È stato dipinto da poco.
Il sangue è ancora fresco.

La fisso per qualche secondo e poi avvicino la mia. La sfioro impaurito e noto subito che è gelata, ma soave. Mi piace carezzarla.
Improvvisamente quella piccola mano prende il mio polso e lo stringe forte. La decisione con cui mi afferra mi lascia basito: come può una creatura così piccola, ammettendo che lo fosse, avere una stretta così vigorosa? Cerco di liberarmi scuotendo disperato il braccio, ma ottengo il risultato contrario: la mano mi stringe maggiormente e sento il mio sangue smettere di circolare.
Dallo specchio ne spunta una seconda, ma questa è diversa: è sbiadita. Spunta più dell'altra e prende il mio avambraccio.

-Lasciati andare, se chiudi gli occhi non farà male. È solo una questione di pochi minuti.- Dice una vocina prima di lasciarsi andare ad una risata alquanto inquietante.

Una folata di vento gelido mi spinge da dietro ed è come se avessi tante mani che mi pressano e mi vogliono avvicinare allo specchio. Come se mi volessero buttar letteralmente dentro.
Il mio cuore congelato fluttua accanto a me e i miei polmoni bruciano.
La seconda mano prende il mio cuore e, senza preavviso, entrambe tirano forte fino a farmi cadere nello specchio.

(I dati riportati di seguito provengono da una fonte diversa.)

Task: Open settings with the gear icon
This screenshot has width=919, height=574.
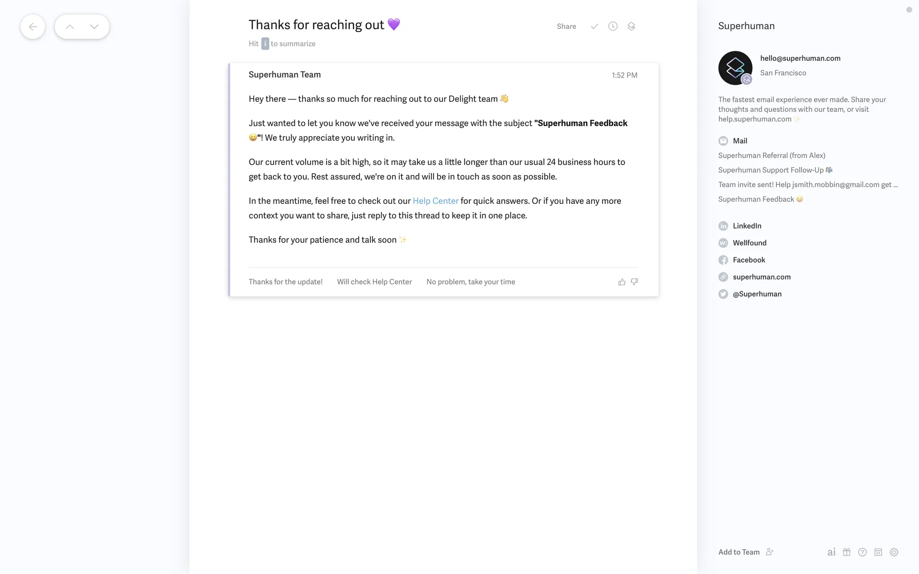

Non so esattamente da quanti minuti sono immerso in questo buio più totale. Non so se l'oscurità mi stia inghiottendo piano o se sono io che ho chiuso gli occhi per paura di ciò che potrei vedere. L'unica cosa di cui sono sicuro è che sto cadendo e continuo a farlo.
Vorrei gridare, ma la mia voce sembra morire in me appena mi sforzo di far uscire qualche parola. Mi prude la gola ad ogni tentativo, sento che sto per soffocare e per questo motivo decido di rinunciarci.
Chiudo gli occhi e atterro su una superficie dura sotto di me. Sento il mio scheletro dolorante implorare pietà, la mia testa pulsa e le gambe tremano. Mi metto seduto lentamente per capire dove sono e per ritrovare le forze e il coraggio di alzarmi.
La scarsa luminosità non mi permette di vedere con chiarezza, ma cerco di fare uno sforzo.
Mi trovo seduto sul pavimento, su del parquet, per essere precisi. Intorno a me si innalzano alti alberi con chiome così folte che si toccano e si fondono le une con le altre. Il cielo è fatto di infinite foglie scure. I tronchi sono grandi e forti e le spesse radici sembrano fondersi con il pavimento.
Sussurri si liberano nell'aria e riecheggiano nella mia testa.
Da ciascun albero pende una piccola gabbia con qualcosa dentro, ma non riesco a scorgerne il contenuto.
Un piccolo pianto accompagnato da una risata catturano la mia attenzione e sembrano volerla torturare dal momento che questi suoni non si disperdono nell'aria, ma aumentano la loro intensità.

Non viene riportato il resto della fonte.